Tal Resolução foi importantíssima também para o processo de retirada na necessidade de judicialização da retificação de nome e gênero na certidão de nascimento. Em junho de 2018, em convergência com as decisões tomadas pelo STJ e mais recentemente pelo Supremo Tribunal Federal (ADI 4.275), o então corregedor nacional de Justiça, ministro João Otávio de Noronha, publicou o Provimento 73, que dispõe sobre a averbação da alteração do prenome e do gênero nos assentos de nascimento e casamento de pessoas transgêneros.
Ficou estabelecido que homens e mulheres trans, maiores de 18 anos, podem pedir a alteração do registro civil, adequando-o à identidade de gênero autopercebida, independentemente de autorização judicial prévia ou comprovação de cirurgia de adequação sexual.
O pedido de retificação registral de sexo e de mudança do prenome e imagem registrados na documentação pessoal pode ser feito diretamente nos cartórios de registro civil, não sendo necessária a presença de advogados ou defensores públicos.
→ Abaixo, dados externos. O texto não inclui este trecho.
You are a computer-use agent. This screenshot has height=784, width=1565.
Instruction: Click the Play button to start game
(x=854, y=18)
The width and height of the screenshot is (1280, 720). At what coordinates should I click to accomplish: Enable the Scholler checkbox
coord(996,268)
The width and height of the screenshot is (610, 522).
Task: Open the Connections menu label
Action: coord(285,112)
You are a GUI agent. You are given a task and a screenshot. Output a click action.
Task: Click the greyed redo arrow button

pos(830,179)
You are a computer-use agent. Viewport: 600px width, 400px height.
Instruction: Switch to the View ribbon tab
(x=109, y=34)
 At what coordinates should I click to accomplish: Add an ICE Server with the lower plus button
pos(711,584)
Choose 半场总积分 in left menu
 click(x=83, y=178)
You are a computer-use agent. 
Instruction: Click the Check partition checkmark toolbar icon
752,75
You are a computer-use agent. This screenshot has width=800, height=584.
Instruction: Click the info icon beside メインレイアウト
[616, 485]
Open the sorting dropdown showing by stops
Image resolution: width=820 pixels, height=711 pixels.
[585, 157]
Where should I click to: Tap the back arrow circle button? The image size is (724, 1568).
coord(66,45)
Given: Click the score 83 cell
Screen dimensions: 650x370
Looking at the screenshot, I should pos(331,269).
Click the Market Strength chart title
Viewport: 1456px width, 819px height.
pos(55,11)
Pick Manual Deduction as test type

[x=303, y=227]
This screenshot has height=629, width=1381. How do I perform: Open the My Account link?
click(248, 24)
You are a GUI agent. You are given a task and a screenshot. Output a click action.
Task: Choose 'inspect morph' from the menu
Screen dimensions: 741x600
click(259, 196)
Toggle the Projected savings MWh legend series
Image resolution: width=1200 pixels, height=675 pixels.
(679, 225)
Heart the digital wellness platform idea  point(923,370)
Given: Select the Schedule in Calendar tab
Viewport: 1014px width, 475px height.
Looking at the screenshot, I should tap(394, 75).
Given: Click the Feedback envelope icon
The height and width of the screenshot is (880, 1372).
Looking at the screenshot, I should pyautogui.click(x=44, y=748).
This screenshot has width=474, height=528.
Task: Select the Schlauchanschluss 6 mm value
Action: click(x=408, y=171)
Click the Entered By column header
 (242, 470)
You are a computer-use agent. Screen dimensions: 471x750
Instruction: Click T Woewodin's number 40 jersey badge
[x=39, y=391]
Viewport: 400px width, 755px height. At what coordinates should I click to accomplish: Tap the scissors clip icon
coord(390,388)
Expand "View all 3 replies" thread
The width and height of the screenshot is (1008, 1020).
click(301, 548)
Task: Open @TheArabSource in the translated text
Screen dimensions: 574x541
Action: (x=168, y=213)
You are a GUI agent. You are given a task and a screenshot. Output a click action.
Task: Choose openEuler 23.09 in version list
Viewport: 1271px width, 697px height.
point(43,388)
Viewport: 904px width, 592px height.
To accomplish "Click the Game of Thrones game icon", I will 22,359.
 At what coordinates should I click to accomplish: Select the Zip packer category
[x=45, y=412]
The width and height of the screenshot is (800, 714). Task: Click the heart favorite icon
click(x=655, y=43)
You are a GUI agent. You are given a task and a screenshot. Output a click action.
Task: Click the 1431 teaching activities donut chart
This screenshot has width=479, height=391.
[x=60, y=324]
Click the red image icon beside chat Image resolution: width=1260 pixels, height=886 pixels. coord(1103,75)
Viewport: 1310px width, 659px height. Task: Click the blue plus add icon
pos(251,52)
No entanto, as equipes multidisciplinares das defensorias públicas têm atuado para auxiliar na providência das documentações, inclusive com isenção de taxas — caso a pessoa se encaixe no critério socioeconômico.
O provimento ainda prevê que não há necessidade de laudo psicológico ou psiquiátrico para a requisição da mudança na documentação. Além disso, como citado acima, também não é necessário comprovar a realização de cirurgia de adequação sexual. Ter uma lei que garanta a autodenominação do sujeito é, em si, uma grande vitória! No entanto isso não exime o sujeito de sofrer LGBTfobia ao tentar acessar seus direitos, por isso a relevância de procurar ajuda para que sejam todos garantidos e que outras pessoas não passem mais por essas violências que vem pelas instituições.